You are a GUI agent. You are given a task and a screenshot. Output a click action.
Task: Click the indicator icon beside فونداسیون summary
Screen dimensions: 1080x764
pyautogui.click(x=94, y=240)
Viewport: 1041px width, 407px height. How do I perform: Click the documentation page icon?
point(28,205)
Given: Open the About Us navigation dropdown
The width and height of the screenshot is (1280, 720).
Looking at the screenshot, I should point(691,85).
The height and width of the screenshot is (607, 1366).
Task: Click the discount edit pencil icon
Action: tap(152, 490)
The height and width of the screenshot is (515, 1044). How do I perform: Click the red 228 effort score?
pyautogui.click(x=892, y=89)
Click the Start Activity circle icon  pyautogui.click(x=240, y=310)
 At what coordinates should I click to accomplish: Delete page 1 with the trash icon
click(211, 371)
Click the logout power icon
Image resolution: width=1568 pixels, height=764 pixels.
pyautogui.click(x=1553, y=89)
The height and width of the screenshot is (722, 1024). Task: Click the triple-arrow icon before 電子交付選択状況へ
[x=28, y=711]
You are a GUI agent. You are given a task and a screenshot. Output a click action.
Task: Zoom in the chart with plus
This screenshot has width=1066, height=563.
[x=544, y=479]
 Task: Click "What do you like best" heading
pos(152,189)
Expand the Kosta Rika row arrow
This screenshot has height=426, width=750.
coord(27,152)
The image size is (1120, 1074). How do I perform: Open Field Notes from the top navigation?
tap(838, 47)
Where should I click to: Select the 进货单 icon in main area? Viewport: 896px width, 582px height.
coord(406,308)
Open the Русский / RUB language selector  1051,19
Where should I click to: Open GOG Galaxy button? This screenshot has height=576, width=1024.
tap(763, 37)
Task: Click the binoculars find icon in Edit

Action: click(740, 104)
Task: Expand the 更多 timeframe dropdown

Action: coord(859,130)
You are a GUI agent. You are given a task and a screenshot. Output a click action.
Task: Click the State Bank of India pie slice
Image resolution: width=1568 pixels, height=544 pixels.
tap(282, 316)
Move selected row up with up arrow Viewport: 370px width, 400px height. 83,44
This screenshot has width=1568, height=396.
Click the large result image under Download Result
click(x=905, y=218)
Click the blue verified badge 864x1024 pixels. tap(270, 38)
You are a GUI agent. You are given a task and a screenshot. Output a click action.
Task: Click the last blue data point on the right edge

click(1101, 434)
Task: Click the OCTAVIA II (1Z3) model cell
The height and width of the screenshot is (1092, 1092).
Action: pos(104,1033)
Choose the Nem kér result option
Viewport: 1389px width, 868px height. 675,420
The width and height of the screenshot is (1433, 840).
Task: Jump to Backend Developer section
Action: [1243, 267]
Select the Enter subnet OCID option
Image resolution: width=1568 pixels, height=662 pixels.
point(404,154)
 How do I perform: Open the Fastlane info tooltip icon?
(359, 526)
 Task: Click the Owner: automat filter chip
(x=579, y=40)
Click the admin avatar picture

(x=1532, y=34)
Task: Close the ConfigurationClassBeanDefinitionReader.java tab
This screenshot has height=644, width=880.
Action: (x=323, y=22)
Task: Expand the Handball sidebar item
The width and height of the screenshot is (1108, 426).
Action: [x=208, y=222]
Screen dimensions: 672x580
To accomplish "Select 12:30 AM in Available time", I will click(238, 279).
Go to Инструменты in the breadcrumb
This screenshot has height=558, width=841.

▶ **EXERCISE AIM**: Copy out the listing above word for word, from the first line to the last.

▶ **THE RESULT**:
You are a GUI agent. You are given a task and a screenshot. Output a click action.
Task: Click the indicator icon beside فونداسیون summary
Screen dimensions: 1080x764
pyautogui.click(x=94, y=240)
Viewport: 1041px width, 407px height. How do I perform: Click the documentation page icon?
point(28,205)
Given: Open the About Us navigation dropdown
The width and height of the screenshot is (1280, 720).
Looking at the screenshot, I should point(691,85).
The height and width of the screenshot is (607, 1366).
Task: Click the discount edit pencil icon
Action: tap(152, 490)
The height and width of the screenshot is (515, 1044). How do I perform: Click the red 228 effort score?
pyautogui.click(x=892, y=89)
Click the Start Activity circle icon  pyautogui.click(x=240, y=310)
 At what coordinates should I click to accomplish: Delete page 1 with the trash icon
click(211, 371)
Click the logout power icon
Image resolution: width=1568 pixels, height=764 pixels.
pyautogui.click(x=1553, y=89)
The height and width of the screenshot is (722, 1024). Task: Click the triple-arrow icon before 電子交付選択状況へ
[x=28, y=711]
You are a GUI agent. You are given a task and a screenshot. Output a click action.
Task: Zoom in the chart with plus
This screenshot has width=1066, height=563.
[x=544, y=479]
 Task: Click "What do you like best" heading
pos(152,189)
Expand the Kosta Rika row arrow
This screenshot has height=426, width=750.
coord(27,152)
The image size is (1120, 1074). How do I perform: Open Field Notes from the top navigation?
tap(838, 47)
Where should I click to: Select the 进货单 icon in main area? Viewport: 896px width, 582px height.
coord(406,308)
Open the Русский / RUB language selector  1051,19
Where should I click to: Open GOG Galaxy button? This screenshot has height=576, width=1024.
tap(763, 37)
Task: Click the binoculars find icon in Edit

Action: click(740, 104)
Task: Expand the 更多 timeframe dropdown

Action: coord(859,130)
You are a GUI agent. You are given a task and a screenshot. Output a click action.
Task: Click the State Bank of India pie slice
Image resolution: width=1568 pixels, height=544 pixels.
tap(282, 316)
Move selected row up with up arrow Viewport: 370px width, 400px height. 83,44
This screenshot has width=1568, height=396.
Click the large result image under Download Result
click(x=905, y=218)
Click the blue verified badge 864x1024 pixels. tap(270, 38)
You are a GUI agent. You are given a task and a screenshot. Output a click action.
Task: Click the last blue data point on the right edge

click(1101, 434)
Task: Click the OCTAVIA II (1Z3) model cell
The height and width of the screenshot is (1092, 1092).
Action: pos(104,1033)
Choose the Nem kér result option
Viewport: 1389px width, 868px height. 675,420
The width and height of the screenshot is (1433, 840).
Task: Jump to Backend Developer section
Action: [1243, 267]
Select the Enter subnet OCID option
Image resolution: width=1568 pixels, height=662 pixels.
point(404,154)
 How do I perform: Open the Fastlane info tooltip icon?
(359, 526)
 Task: Click the Owner: automat filter chip
(x=579, y=40)
Click the admin avatar picture

(x=1532, y=34)
Task: Close the ConfigurationClassBeanDefinitionReader.java tab
This screenshot has height=644, width=880.
Action: (x=323, y=22)
Task: Expand the Handball sidebar item
The width and height of the screenshot is (1108, 426).
Action: [x=208, y=222]
Screen dimensions: 672x580
To accomplish "Select 12:30 AM in Available time", I will click(238, 279).
Go to Инструменты in the breadcrumb
This screenshot has height=558, width=841.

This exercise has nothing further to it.